2 : the relation connecting or binding participants in a relationship: as a : kinship
LOST ended much as I would have had it end - focused on the relationships of the characters I've come to know and love over the last six years. I loved the mythology of LOST, the way that it constantly thwarted my expectations, the way I could never quite figure out exactly what was going on. But far more than that, I loved the flawed and gifted characters that graced its scenes. Because isn't that what we all are - flawed and gifted?
Before last night, the creators had given us a hint of what was to come in the finale - encounters that brought memories washing back, helping characters remember their time on the island. But I hadn't realized how much I would enjoy anticipating who would be the trigger for each person. I hadn't counted on getting to participate in guessing which relationship would be the important one for Sawyer, Jack, Kate, Claire. And I certainly didn't plan to cry every time we slid into the sideways world and got to see people reunited.
One of the most moving scenes was Kate helping Claire deliver Aaron (again). As J and I watched them remember this same experience on a deserted island, he turned to me and said, "Imagine getting to relive that moment: meeting one of our daughters again for the first time." I did watch the LOST finale while imagining what it would be like to get to relive the best, most significant moments of my life at the touch of a hand.
It was interesting that the LOST finale focused so much on relationship and remembering relationships on a day when J and I had spent time with some of our oldest friends. J and T became friends their sophomore year of college and he married his wife, M, two weeks after J and I married. When we moved back to Nashville after a year in Columbus, OH, the four of us became good friends. That was thirteen years ago and we've learned a lot from T & M and our friendship with them.
We don't see much of them these days - they live on the other side of town and are a part of a new church there. But we try to get together three or four times a year and catch up. When we do, it's amazing how easy it is to talk to them. They not only know us, they know our relationship, how our marriage works and even how we used to be. T remembers J missing me when I was in England the year they met. We remember T growing a goatee in his first year teaching so that he would look older than his students.

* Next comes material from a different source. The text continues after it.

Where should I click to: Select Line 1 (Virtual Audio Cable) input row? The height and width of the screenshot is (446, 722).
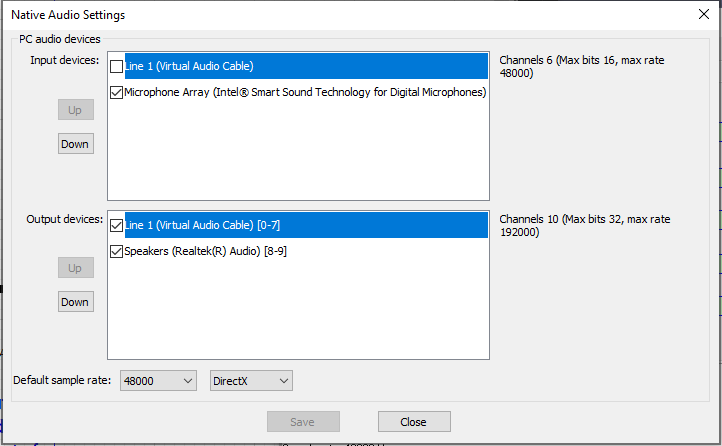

All of the changes we've gone through and are going through this year have left me feeling a bit untethered in terms of my relationships. Most of the friendships I have are either waxing or waning - few are constant. This has left me nervous for what summer will bring - who knows how hard it will be for me to build community through our Fun Jar as we have done for so long? Will old friends cease to join us since they don't see us weekly? Will new friends be too unconnected to us to want to join? These are things I can't control, so it was good to be with old friends yesterday and remind myself that relationships take work, intentionality and, perhaps most of all, they take time.